Osservazioni sul bando Mibact per 500 funzionari

L’associazione nazionale Archivisti In Movimento, nel salutare con favore l’avvio delle procedure, da parte del Mibact, dell’atteso concorso per l’assunzione di 500 funzionari, tra i quali 95 archivisti, coglie l’occasione per fare alcune osservazioni in merito al bando.

1) Atteso che in base alla ripartizione territoriale dei posti messi a concorso (art. 1 del bando) alcune Regioni non sono ricomprese nel reclutamento di funzionari (Campania, Abruzzo, Molise, Puglia, Calabria), Regioni in cui nei prossimi anni avrà luogo, come del resto altrove, un ampio processo di pensionamento del personale, nella convinzione che il Ministero abbia previsto un piano organico di turn over per sopperire alle imminenti nuove esigenze di organico, sarebbe auspicabile venire a conoscenza delle caratteristiche e della portata di tale piano, in modo da conferire comprensibilità e ragionevolezza ad una panorama geografico delle assunzioni di non facile comprensione;

2) Un esame delle competenze (di cui all’art. 7 del bando) che saranno oggetto di preselezione e di prova scritta (diritto amministrativo, del lavoro, comunitario, stesura di atti amministrativi, etc.), unitamente alla constatazione che tra esse non figurano di fatto competenze assolutamente fondamentali come, a puro titolo d’esempio, la capacità di redigere un piano di riordinamento, uno strumento di ricerca, un progetto di restauro o di percorso espositivo, né la storia generale, né quella del diritto e delle istituzioni, fa sorgere il dubbio che il Ministero ritenga di necessitare, più che di archivisti che si dedichino alla tutela e alla valorizzazione del patrimonio documentario statale (la cui necessità è sotto gli occhi di tutti), di funzionari amministrativi, e che abbia colto l’occasione per assumere archivisti che svolgeranno (soprattutto?) mansioni tecnico-amministrative;

3) È da giudicare, infine, del tutto inaccettabile il bonus di cui all’art. 9 lettera b del bando, attribuito a coloro che hanno partecipato a tirocini formativi ministeriali (iniziative su cui abbiamo più volte avuto modo di esprimere la nostra totale criticità), stante la limitazione ex lege di accesso a monte, ovvero il limite di età previsto per la partecipazione ai suddetti tirocini: un illegittimo favore elargito per di più correlato ad un elemento del tutto casuale, dato che l’età anagrafica non costituisce in sé titolo di merito, né è frutto di inclinazioni o scelte personali; oltretutto l’esperienza maturata in tali tirocini formativi sembra, per ragioni incomprensibili, avere, agli occhi del Ministero, un peso specifico (5 punti per ogni semestre) decisamente superiore a quella maturata in attività professionale vera e propria (2 punti per ogni anno).

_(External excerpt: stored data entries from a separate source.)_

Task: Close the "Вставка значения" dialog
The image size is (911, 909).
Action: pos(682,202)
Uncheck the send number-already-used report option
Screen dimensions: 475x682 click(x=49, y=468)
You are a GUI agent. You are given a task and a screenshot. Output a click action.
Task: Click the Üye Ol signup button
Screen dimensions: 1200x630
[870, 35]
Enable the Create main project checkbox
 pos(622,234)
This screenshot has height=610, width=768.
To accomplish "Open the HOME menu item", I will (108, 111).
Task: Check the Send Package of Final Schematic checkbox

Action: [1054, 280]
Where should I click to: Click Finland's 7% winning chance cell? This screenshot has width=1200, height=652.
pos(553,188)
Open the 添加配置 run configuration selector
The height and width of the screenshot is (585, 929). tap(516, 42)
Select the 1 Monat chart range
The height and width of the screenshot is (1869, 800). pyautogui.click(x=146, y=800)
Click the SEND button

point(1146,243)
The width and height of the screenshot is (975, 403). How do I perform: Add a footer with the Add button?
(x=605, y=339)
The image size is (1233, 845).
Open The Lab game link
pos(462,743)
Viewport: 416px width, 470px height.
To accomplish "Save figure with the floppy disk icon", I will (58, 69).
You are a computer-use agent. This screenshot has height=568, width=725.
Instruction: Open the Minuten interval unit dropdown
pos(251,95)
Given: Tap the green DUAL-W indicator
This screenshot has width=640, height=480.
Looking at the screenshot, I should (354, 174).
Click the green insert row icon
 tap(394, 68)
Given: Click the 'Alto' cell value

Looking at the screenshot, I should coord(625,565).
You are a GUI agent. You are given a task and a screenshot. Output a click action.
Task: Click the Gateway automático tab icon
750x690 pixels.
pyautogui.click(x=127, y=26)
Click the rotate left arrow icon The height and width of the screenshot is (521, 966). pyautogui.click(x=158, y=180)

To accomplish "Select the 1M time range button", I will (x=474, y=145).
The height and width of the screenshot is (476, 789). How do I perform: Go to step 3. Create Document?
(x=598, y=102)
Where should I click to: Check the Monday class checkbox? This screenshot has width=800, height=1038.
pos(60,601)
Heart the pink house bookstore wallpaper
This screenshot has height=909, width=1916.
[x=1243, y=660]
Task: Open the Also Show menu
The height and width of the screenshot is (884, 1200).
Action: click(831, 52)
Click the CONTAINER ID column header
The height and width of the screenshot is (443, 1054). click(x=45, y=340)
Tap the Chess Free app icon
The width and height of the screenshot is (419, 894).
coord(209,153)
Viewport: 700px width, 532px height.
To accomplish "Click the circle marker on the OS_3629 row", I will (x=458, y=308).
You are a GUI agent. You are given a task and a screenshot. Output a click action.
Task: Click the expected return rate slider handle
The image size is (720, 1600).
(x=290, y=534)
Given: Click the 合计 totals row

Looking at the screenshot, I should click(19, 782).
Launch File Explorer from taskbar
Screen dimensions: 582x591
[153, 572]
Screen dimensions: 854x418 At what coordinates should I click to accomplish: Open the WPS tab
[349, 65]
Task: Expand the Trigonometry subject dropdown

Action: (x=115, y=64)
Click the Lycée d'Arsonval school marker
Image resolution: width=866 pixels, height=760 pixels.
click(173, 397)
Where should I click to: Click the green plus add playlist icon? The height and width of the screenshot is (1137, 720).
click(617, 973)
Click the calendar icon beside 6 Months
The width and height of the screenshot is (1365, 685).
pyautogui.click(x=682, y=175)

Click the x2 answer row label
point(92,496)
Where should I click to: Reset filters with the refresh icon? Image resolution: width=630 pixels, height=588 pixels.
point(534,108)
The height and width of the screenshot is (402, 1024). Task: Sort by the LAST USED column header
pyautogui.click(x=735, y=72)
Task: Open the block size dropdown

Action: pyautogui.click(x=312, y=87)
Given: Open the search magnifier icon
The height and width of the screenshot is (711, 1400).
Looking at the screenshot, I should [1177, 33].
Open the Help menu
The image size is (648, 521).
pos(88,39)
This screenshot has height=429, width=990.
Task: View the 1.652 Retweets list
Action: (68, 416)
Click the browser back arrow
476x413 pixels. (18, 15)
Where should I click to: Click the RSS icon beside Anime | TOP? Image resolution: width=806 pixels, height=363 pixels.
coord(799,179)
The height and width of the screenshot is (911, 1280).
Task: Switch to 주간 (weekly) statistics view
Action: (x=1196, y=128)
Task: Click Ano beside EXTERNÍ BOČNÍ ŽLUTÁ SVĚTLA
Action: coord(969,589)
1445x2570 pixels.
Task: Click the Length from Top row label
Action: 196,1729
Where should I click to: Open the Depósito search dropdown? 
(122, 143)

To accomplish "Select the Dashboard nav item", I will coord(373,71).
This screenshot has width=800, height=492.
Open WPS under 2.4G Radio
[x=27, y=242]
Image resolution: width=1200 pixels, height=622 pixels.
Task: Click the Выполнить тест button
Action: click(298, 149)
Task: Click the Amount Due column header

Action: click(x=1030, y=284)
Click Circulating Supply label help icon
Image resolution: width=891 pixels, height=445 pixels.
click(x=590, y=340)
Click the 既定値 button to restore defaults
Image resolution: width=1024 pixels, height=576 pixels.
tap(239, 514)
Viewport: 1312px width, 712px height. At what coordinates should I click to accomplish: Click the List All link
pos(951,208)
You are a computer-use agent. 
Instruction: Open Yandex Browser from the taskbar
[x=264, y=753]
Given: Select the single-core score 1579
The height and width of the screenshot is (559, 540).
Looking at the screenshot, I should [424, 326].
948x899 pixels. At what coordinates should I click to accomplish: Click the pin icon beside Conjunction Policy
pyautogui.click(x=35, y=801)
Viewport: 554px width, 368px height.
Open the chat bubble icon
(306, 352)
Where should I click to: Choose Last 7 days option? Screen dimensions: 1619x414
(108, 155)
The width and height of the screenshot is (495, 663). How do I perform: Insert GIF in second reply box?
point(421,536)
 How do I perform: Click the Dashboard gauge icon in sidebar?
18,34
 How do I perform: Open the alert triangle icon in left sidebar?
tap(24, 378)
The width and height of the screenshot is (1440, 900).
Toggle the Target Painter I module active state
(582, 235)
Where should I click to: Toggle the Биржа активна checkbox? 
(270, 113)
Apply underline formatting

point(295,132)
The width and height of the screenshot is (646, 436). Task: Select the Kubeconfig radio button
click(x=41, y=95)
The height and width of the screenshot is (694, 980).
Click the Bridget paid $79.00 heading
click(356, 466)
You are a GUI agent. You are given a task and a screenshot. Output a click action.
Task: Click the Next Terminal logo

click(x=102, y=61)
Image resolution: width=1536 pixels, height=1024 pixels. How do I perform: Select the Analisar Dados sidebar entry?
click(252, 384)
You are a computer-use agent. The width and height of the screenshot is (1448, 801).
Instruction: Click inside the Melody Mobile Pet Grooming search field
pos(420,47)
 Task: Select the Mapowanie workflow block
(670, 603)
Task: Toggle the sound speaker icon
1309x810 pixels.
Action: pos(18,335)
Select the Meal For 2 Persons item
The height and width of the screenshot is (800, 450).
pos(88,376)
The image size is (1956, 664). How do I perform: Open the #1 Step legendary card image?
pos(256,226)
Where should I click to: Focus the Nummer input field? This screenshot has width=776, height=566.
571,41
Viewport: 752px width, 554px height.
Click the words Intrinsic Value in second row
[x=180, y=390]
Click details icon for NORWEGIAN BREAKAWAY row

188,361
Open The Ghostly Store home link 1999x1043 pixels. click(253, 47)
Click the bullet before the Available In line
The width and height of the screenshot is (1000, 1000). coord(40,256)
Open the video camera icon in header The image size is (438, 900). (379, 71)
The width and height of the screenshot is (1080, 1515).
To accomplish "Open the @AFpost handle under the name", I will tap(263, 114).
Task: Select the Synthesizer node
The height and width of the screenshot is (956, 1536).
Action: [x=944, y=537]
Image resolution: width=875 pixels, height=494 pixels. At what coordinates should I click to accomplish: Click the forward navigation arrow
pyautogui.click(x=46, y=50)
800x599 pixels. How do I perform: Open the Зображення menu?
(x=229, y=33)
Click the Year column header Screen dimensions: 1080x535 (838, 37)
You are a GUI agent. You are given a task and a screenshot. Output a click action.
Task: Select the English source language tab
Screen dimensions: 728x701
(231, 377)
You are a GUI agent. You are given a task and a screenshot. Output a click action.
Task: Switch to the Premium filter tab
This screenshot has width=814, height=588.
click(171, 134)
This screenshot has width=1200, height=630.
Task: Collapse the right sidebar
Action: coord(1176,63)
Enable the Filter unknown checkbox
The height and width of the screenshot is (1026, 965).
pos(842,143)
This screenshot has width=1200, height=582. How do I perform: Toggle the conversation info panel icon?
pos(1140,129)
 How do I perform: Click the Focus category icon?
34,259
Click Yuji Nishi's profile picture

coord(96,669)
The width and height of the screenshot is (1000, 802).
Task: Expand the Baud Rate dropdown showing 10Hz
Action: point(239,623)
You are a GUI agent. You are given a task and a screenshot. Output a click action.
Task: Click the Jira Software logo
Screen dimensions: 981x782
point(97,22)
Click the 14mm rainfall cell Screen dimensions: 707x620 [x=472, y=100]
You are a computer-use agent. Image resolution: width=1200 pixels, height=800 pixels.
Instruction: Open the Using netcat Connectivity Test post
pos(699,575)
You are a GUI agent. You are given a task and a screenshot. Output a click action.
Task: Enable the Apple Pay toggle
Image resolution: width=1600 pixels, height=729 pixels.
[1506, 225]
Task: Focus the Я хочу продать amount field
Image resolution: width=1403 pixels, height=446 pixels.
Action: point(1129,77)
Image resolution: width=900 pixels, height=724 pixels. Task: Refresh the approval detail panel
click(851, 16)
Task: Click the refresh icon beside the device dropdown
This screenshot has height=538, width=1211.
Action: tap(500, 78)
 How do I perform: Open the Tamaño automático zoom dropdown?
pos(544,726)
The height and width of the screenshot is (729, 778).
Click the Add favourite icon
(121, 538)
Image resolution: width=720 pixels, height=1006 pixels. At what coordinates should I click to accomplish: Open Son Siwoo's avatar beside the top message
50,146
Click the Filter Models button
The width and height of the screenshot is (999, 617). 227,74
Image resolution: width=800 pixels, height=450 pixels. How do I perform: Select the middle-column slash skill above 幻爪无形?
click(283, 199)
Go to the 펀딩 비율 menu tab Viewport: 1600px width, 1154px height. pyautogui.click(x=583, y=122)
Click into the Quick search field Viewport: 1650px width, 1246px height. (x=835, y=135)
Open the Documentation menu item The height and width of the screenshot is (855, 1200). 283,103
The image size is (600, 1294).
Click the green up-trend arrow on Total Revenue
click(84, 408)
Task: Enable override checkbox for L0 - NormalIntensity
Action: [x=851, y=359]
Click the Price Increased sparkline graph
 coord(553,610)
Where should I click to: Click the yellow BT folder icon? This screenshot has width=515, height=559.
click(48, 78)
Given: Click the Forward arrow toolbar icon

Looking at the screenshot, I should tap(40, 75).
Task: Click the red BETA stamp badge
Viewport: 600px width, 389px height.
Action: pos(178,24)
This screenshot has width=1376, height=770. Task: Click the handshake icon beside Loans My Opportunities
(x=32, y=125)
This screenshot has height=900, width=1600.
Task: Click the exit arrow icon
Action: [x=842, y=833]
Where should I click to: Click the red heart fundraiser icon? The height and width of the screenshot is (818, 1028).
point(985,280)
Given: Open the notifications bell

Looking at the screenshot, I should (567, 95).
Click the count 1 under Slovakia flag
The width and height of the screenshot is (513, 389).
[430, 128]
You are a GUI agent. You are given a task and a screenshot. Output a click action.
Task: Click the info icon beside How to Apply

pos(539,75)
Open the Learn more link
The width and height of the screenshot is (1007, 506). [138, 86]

Queste solo alcune, le più gravi, tra le numerose incongruenze comunque presenti nel Bando, per le quali non si può che auspicare le necessarie tempestive correzioni, da operarsi – come purtroppo già più volte accaduto, anche nel recentissimo passato – da parte del Ministero, onde evitare incresciosi quanto complessi (nonché altamente probabili) complicazioni di natura ricorsiva nelle sedi proprie.